Sawah, telabah (selokan) menjadi daya tarik wisatawan, baik dalam maupun luar negeri. . Setidaknya sawah masih terlihat lebih banyak dibandingkan penginapan.
Menginap di tempat yang dikelola oleh penduduk lokal adalah salah satu cara saya untuk membelajarkan diri untuk bisa diketoktularkan di Desa Les, desa saya sendiri. Jika di Desa Les tidak ada padi, setidaknya kita punya tanaman lain, begitulah kira-kira.
Bergelantungan di atas persawahan di Tegallalang
Yang menarik adalah di tengah semua hal digaungkan atas nama “Pariwisata Hijau”, tempat di wilayah Tegallalang ini mungkin menjadi salah satu yang sudah melakukannya.
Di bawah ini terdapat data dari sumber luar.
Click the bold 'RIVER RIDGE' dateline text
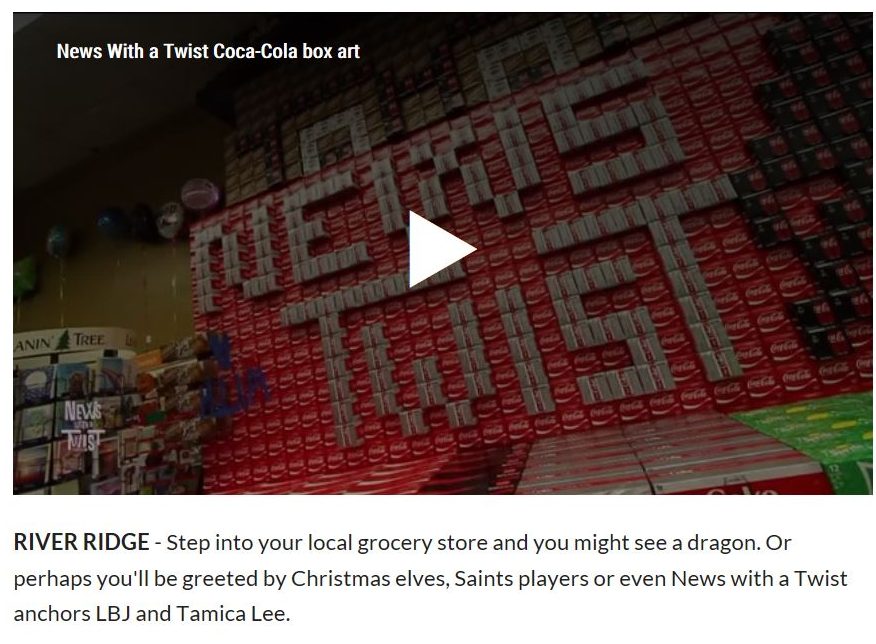 82,542
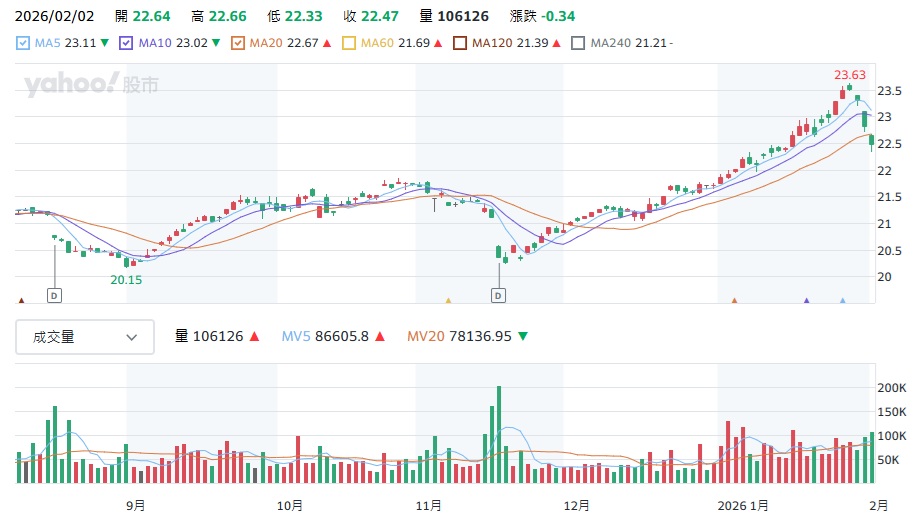Turn on the MA120 moving average
The height and width of the screenshot is (519, 916).
460,43

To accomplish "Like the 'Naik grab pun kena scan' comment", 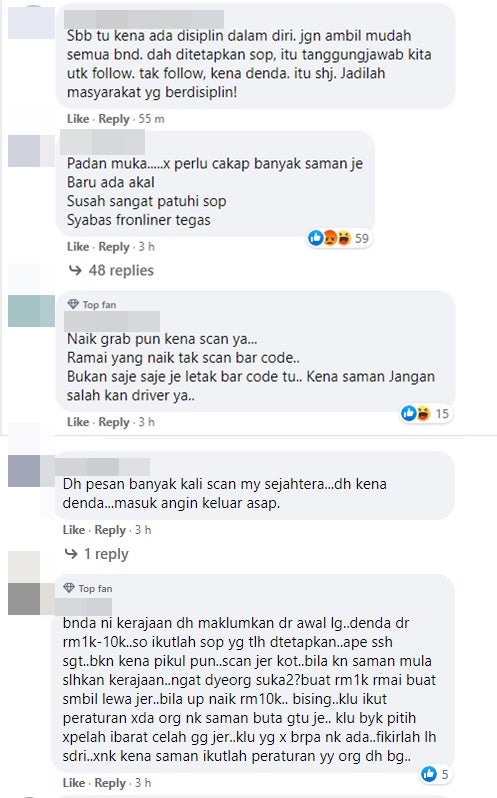I will coord(78,422).
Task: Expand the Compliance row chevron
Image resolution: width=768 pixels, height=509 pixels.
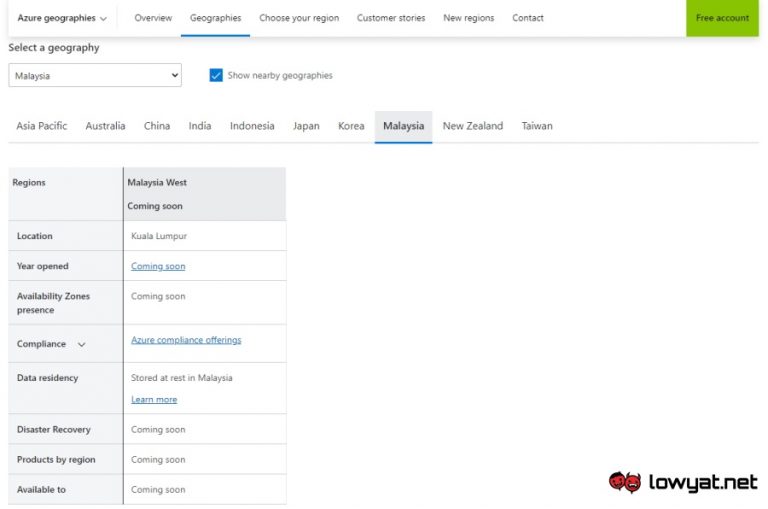Action: click(82, 345)
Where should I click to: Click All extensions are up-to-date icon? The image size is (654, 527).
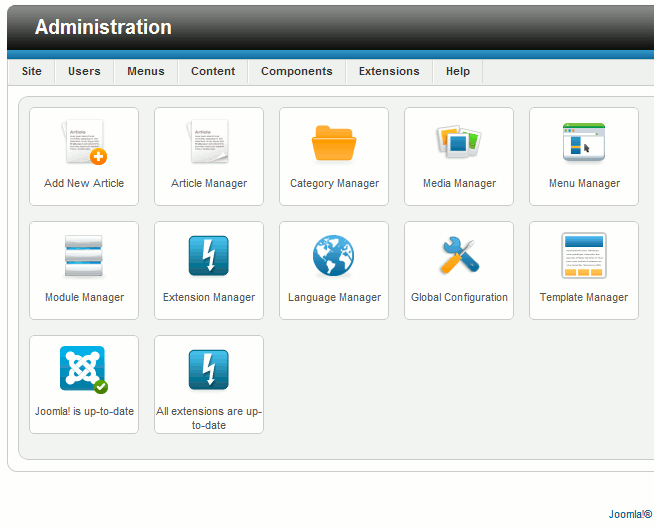pyautogui.click(x=209, y=371)
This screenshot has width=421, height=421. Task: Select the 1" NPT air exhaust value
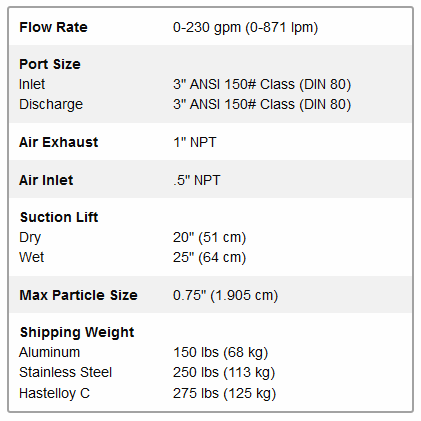tap(195, 142)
Sawah masih terjaga, beberapa bangunan kayu dan sistem irigasi masih mengalir.
Kamar-kamar kayu hanya menjadi bonus saja. Suara kodok dan semua penghuni sawah hidup berdampingan dengan pengunjung.
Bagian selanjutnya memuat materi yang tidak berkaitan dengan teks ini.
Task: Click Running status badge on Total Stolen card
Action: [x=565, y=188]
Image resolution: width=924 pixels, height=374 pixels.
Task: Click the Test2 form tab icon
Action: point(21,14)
Sebelum petang menyambut, saya berkeliling jalan kaki beberapa kilometer menyusuri jalan desa yang masih kanan dan kirinya sawah. Warga desanya masih menjadi tuan desa dan bisa bersenang-senang. Tidak ada berdesak-desakan antara pejalan kaki dan kendaraan.
Setidaknya suasana setahun lalu masih tetap sama. Terbesit pertanyaan bagaimana 5 tahun lagi? Semoga saja tetap sama.
Tetapi teringat obrolan bersama seorang kawan sambil ngopi di pusat daerah Tegallalang itu. “Pasti akan berubah karena uang adalah tuan rumah dan nikmati saja,” katanya.
Ada benarnya meski itu dilema. Kebetulan saja teman saya ini adalah seorang pelantun lagu “Sebelum Bali Hilang”. Waduh. Sudah terjadi atau akan terjadi atau sudah terjadi berulang-ulang kali?
Persawahan Tegallalang
Dan saya masih tetap percaya selama ada manusia, selama itu ada pariwisata. Nikmatilah sebisanya, berjuanglah sekuatnya dan berwisatalah, setidaknya pergi ke kebun, ke pantai, ke bukit , ke sungai, ke danau atau merenung. Karena itu semua perkara story telling saja.
Jika ke kebun dan langsung memasak disebut farm to table, ke bukit atau ke hutan disebut forest healing, merenung itu disebut semacam retreat. Tinggal pilih saja, selamat berakhir pekan kawan-kawan. [T]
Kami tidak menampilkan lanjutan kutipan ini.